Word for word, transcribe the lines below and drop the pictures.

─── Given records ───

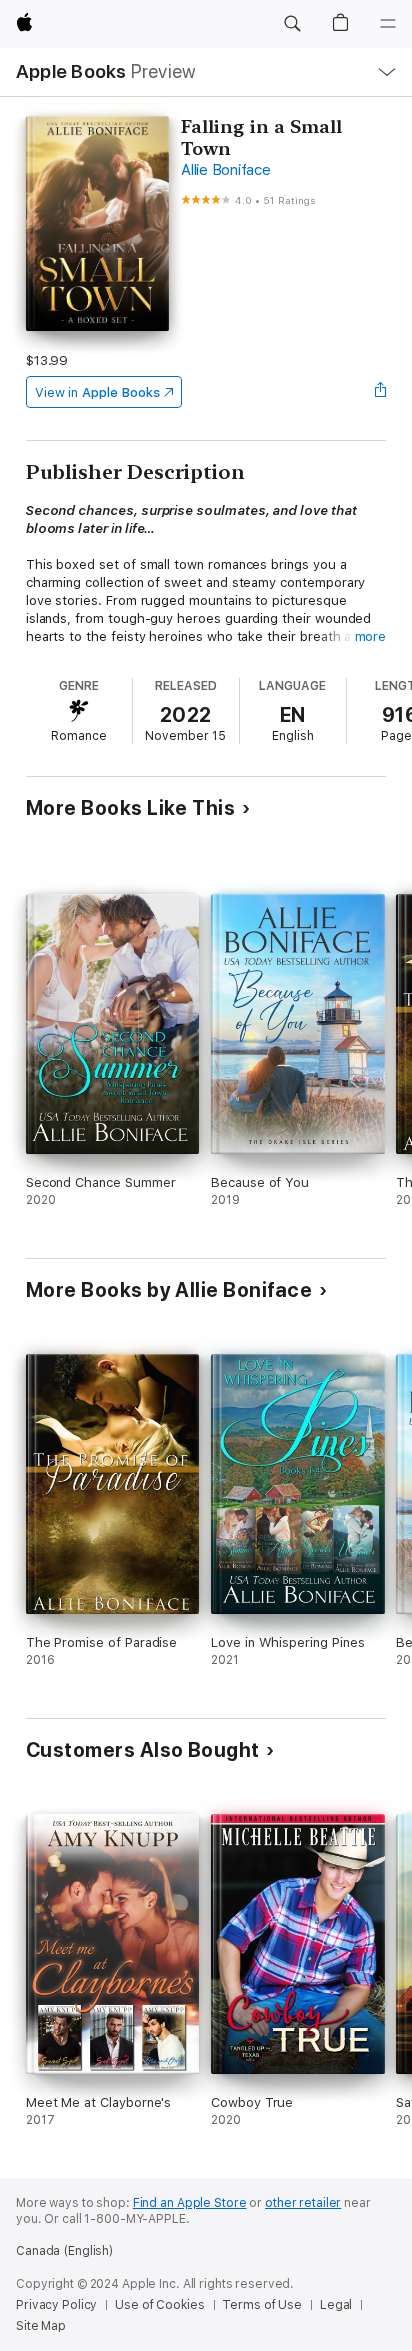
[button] (292, 24)
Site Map (41, 2326)
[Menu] (388, 24)
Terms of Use (262, 2305)
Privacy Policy (56, 2305)
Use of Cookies (159, 2305)
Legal (336, 2305)
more (371, 636)
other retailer (303, 2203)
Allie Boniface (226, 170)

───

Answer for the task:
[button] (292, 24)
Site Map (41, 2326)
[Menu] (388, 24)
Terms of Use (262, 2305)
Privacy Policy (56, 2305)
Use of Cookies (159, 2305)
Legal (336, 2305)
more (371, 636)
other retailer (303, 2203)
Allie Boniface (226, 170)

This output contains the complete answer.